Einflussfaktoren auf die Bioaktivierung
Die Effizienz der Bioaktivierung ist individuell sehr unterschiedlich und wird von zahlreichen Faktoren beeinflusst:
- Genetik (Pharmakogenomik): Genetische Variationen in CYP-Genen können dazu führen, dass manche Menschen Substanzen schneller oder langsamer aktivieren (sogenannte schnelle oder langsame Metabolisierer).
- Alter: Bei Neugeborenen und älteren Menschen sind Enzymaktivitäten oft verändert.
- Medikamenteninteraktionen: Bestimmte Wirkstoffe können CYP-Enzyme hemmen oder induzieren und damit die Bioaktivierung anderer Substanzen beeinflussen.
- Ernährung: Inhaltsstoffe in Lebensmitteln (z. B. Grapefruitsaft) können Enzymaktivitäten verändern.

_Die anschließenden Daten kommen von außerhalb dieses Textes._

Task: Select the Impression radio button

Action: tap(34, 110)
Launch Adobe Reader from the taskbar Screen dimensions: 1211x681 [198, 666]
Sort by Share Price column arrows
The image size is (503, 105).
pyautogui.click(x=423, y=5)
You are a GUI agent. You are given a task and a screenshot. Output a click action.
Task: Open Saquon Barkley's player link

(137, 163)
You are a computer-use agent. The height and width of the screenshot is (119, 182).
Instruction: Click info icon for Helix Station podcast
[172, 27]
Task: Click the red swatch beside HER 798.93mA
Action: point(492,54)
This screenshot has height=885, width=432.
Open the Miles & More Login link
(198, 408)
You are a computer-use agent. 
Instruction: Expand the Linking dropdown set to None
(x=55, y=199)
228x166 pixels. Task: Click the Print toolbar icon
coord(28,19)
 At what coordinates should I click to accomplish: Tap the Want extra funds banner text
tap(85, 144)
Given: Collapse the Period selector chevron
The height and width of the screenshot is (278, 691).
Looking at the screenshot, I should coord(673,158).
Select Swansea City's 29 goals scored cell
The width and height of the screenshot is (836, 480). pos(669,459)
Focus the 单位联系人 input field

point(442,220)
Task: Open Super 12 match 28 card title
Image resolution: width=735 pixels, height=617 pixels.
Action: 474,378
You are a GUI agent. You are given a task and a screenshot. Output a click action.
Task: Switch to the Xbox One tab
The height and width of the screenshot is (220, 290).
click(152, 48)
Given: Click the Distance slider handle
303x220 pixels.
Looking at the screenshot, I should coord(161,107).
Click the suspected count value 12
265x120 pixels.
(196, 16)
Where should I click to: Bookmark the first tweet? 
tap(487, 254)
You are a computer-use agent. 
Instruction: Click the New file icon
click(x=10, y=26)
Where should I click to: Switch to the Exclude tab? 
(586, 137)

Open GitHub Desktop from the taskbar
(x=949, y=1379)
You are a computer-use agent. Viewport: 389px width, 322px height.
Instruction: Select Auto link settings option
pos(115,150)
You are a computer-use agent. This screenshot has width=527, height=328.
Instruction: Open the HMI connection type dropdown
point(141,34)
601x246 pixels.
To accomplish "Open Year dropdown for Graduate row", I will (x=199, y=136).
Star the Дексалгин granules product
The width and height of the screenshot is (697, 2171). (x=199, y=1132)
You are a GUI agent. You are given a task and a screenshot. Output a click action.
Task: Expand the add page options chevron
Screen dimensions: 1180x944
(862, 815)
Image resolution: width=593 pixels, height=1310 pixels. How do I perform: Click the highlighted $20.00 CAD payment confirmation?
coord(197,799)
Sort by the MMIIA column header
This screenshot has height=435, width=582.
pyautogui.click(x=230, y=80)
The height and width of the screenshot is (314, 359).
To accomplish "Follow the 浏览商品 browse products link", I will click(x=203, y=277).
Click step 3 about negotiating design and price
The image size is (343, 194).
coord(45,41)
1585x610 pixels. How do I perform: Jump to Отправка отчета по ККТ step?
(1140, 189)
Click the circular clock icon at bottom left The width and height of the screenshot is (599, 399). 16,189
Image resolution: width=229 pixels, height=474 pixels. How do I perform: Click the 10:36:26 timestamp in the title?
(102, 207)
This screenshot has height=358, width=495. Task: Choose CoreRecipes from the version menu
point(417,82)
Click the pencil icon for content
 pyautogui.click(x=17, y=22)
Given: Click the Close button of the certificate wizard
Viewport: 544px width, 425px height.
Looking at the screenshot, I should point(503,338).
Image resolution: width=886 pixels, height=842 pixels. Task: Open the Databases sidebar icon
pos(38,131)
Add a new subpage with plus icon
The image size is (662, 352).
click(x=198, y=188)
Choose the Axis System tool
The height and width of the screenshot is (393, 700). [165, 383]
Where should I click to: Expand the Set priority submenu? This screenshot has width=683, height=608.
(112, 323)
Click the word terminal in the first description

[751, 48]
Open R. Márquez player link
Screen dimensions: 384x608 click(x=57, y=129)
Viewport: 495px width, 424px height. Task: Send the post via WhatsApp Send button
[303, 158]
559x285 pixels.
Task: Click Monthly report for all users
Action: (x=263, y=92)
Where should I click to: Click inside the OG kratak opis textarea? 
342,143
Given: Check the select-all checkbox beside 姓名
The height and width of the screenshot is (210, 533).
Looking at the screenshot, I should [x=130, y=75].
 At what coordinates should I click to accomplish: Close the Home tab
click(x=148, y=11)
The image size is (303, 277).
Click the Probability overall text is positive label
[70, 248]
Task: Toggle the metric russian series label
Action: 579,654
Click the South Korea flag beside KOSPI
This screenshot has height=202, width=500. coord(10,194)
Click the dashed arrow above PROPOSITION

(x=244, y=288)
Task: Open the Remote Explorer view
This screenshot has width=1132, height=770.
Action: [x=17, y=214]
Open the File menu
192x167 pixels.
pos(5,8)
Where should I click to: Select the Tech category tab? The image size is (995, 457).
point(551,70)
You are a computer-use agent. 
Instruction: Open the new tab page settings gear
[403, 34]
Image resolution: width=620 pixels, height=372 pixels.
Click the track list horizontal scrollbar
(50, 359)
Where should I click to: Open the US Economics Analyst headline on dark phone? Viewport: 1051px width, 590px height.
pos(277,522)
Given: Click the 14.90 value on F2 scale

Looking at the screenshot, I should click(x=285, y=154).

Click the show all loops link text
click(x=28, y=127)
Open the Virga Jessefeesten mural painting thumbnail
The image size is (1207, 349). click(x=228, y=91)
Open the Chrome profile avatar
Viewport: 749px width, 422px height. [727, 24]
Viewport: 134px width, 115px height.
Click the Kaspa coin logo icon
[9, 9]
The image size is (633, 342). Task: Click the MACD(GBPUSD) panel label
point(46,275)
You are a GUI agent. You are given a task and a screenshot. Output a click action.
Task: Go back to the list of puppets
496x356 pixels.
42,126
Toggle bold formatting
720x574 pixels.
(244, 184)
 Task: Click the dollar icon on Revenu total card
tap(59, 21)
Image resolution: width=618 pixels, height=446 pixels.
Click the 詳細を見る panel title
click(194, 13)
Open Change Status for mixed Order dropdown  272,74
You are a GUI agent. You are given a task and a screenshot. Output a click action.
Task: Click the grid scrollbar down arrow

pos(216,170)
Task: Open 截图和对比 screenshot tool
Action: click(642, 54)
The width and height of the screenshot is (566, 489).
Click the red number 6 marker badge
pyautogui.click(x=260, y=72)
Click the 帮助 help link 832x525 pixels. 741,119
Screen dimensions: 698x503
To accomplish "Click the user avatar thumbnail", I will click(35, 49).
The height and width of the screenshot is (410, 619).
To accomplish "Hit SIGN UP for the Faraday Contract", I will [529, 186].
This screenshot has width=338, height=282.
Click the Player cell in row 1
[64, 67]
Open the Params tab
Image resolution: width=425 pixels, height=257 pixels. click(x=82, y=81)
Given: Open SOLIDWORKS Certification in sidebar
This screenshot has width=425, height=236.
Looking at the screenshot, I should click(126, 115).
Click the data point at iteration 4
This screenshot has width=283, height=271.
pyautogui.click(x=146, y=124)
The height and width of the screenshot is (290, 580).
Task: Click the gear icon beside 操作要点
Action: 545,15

- Lebererkrankungen: Eine eingeschränkte Leberfunktion reduziert die Kapazität zur Bioaktivierung.
Klinische Bedeutung
Das Verständnis der Bioaktivierung ist für die moderne Medizin und Pharmakologie von großer Bedeutung. Es ermöglicht:
- Die gezielte Entwicklung neuer Prodrugs für eine verbesserte Therapie
- Die individuelle Dosisanpassung von Medikamenten basierend auf dem genetischen Profil des Patienten
- Die Vorhersage und Vermeidung von Arzneimittel-Toxizität
- Ein besseres Verständnis der Entstehung chemisch induzierter Erkrankungen wie Krebs
Quellen
- Mutschler, E. et al. - Mutschler Arzneimittelwirkungen: Pharmakologie, Klinische Pharmakologie, Toxikologie. 10. Auflage. Wissenschaftliche Verlagsgesellschaft Stuttgart, 2013.
- Guengerich, F.P. - Mechanisms of Drug Toxicity and Relevance to Pharmaceutical Development. Drug Metabolism and Pharmacokinetics, 26(1):3-14, 2011. PubMed PMID: 21084127.
- World Health Organization (WHO) - International Programme on Chemical Safety: Principles of Toxicokinetics. WHO Environmental Health Criteria, Genf.